Les enchères du canal de Panama atteignent 1 M$ alors que le réacheminement d'Ormuz stimule la demande
Le mispricing
Le 24 avril 2026, un méthanier de gaz naturel liquéfié a payé 4 millions de dollars pour un seul transit par le canal de Panama. Ce chiffre n'est pas une erreur. Ce n'est pas un record établi pendant la sécheresse de 2023-24, lorsque les restrictions d'eau ont étranglé la capacité et que les transporteurs désespérés ont fait monter les enchères pour maintenir les chaînes d'approvisionnement en mouvement. Il s'agit d'un nouveau record, établi alors que le canal fonctionne à pleine capacité, que les niveaux d'eau sont au maximum et qu'il n'y a aucune contrainte physique sur le débit. L'enchère de 4 millions de dollars reflète quelque chose que le marché des actions n'a pas intégré : une réévaluation permanente des routes maritimes mondiales provoquée par la fermeture du détroit d'Ormuz.
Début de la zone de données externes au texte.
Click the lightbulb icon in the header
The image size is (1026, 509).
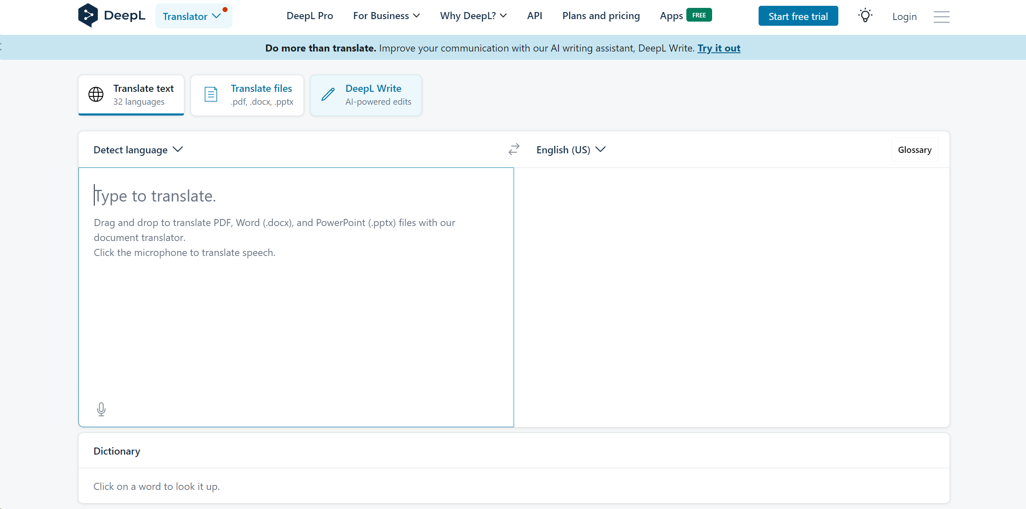pos(864,15)
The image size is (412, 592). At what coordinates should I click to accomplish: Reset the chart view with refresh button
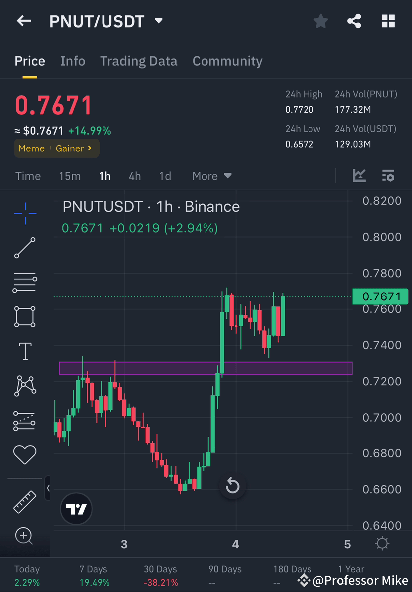[233, 486]
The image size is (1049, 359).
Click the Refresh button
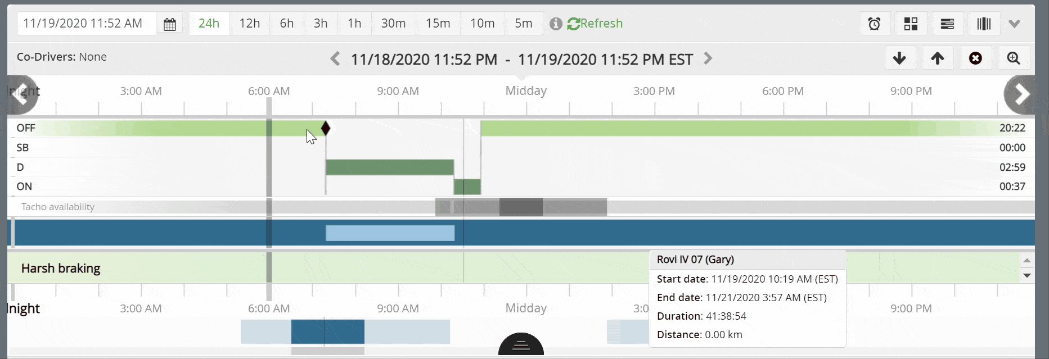click(595, 24)
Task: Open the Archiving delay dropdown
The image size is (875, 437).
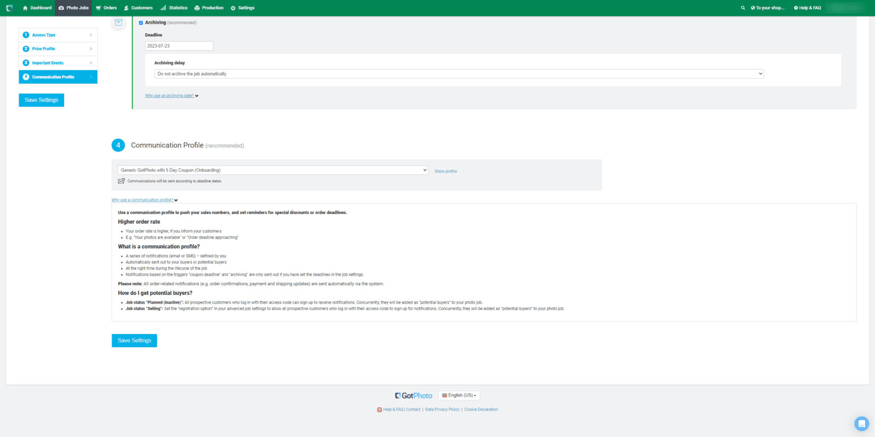Action: [459, 74]
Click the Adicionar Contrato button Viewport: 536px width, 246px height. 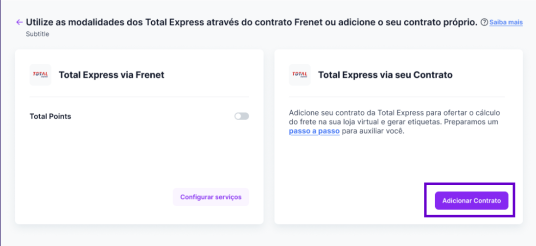[x=471, y=200]
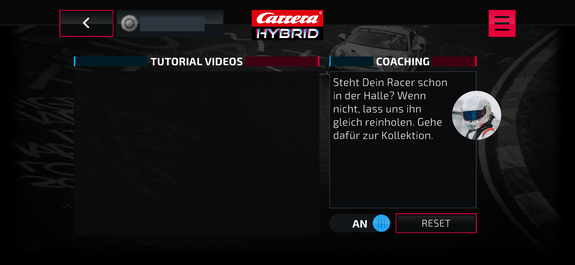Click the racer helmet coach avatar
Screen dimensions: 575x265
pos(476,115)
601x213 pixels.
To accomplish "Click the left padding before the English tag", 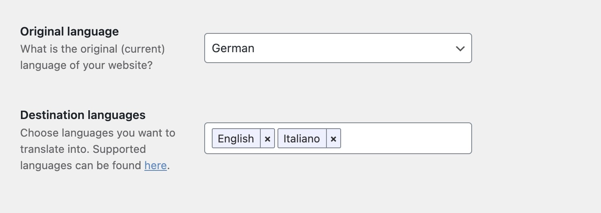I will 208,139.
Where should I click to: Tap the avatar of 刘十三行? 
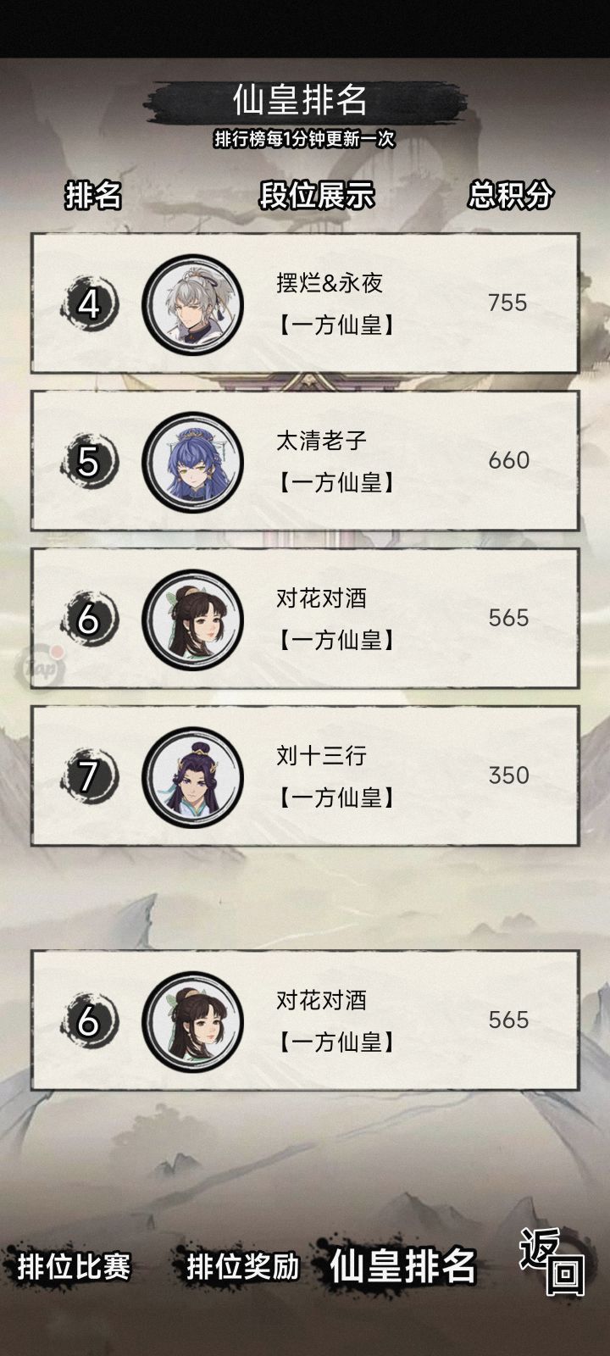pyautogui.click(x=192, y=776)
Entre octobre 2025 et mars 2026, le canal de Panama a traité 6 288 transits, soit 224 de plus que l'année précédente, avec des volumes de fret en hausse de 5 % pour atteindre 254 millions de tonnes PC/UMS. Les moyennes quotidiennes ont atteint 34 navires en janvier et 37 en mars, avec des jours de pointe dépassant 40 transits. Le transport de conteneurs et le gaz de pétrole liquéfié ont mené la croissance. Il ne s'agit pas de gestion de congestion — il s'agit d'une expansion soutenue de la demande en réponse à un choc géopolitique qui a commencé le 28 février 2026, lorsqu'un conflit militaire impliquant les États-Unis, Israël et l'Iran a effectivement fermé le détroit d'Ormuz au trafic commercial.
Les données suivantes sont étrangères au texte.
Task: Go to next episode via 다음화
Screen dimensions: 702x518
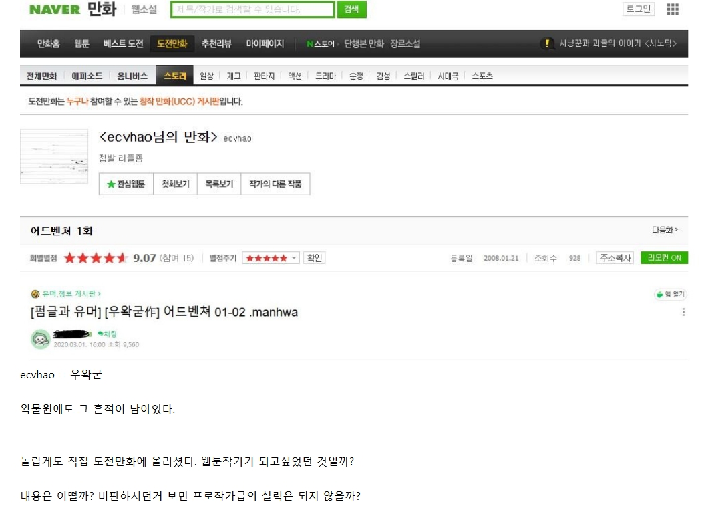Action: (x=664, y=230)
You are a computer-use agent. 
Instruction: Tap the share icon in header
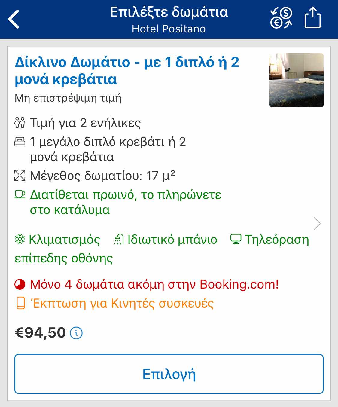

Le détroit d'Ormuz gère normalement un cinquième des exportations mondiales de pétrole et de gaz. Avec cette route soit complètement fermée, soit assortie de primes d'assurance et de sécurité qui la rendent économiquement prohibitive, les navires transportant des cargaisons d'énergie, de produits chimiques et de conteneurs se réacheminent. Certains contournent l'Afrique, ajoutant 3 500 milles nautiques et deux semaines aux temps de transit. D'autres traversent le Pacifique et transitent par Panama, ce qui ajoute des coûts mais préserve les calendriers de livraison. Le canal capte cette demande, et le mécanisme d'enchères réévalue l'accès en temps réel.
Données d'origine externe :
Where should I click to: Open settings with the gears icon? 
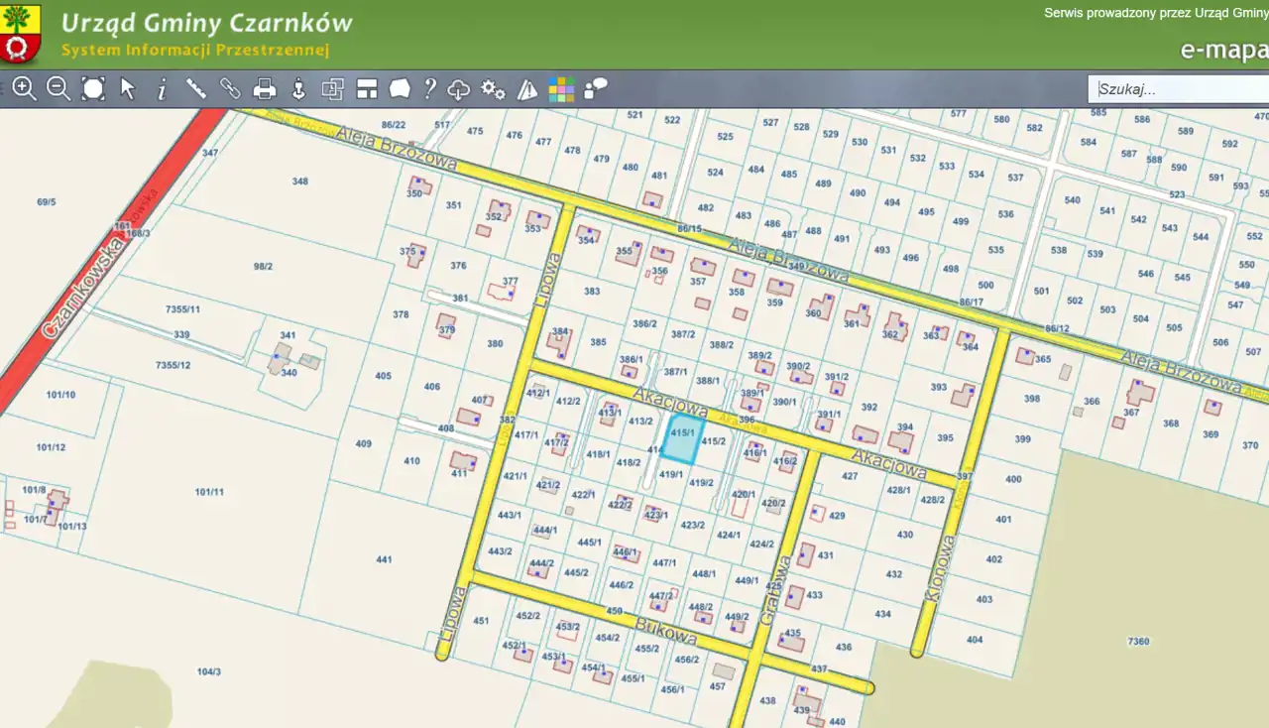tap(493, 89)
Les prix moyens des créneaux aux enchères ont bondi de 135 000-140 000 $ avant le conflit à environ 385 000 $ entre mars et avril 2026 — une augmentation de 180 %. Les enchères individuelles ont dépassé 1 million de dollars, le créneau du méthanier à 4 millions de dollars représentant la queue extrême d'une distribution qui s'est déplacée de manière décisive vers le haut. Le directeur financier de l'Autorité du canal de Panama, Victor Vial, a déclaré explicitement : "Nous ne décidons pas qui transite par le canal et à quel prix. C'est le marché qui décide". La réévaluation est motivée par la demande, transparente et vérifiable.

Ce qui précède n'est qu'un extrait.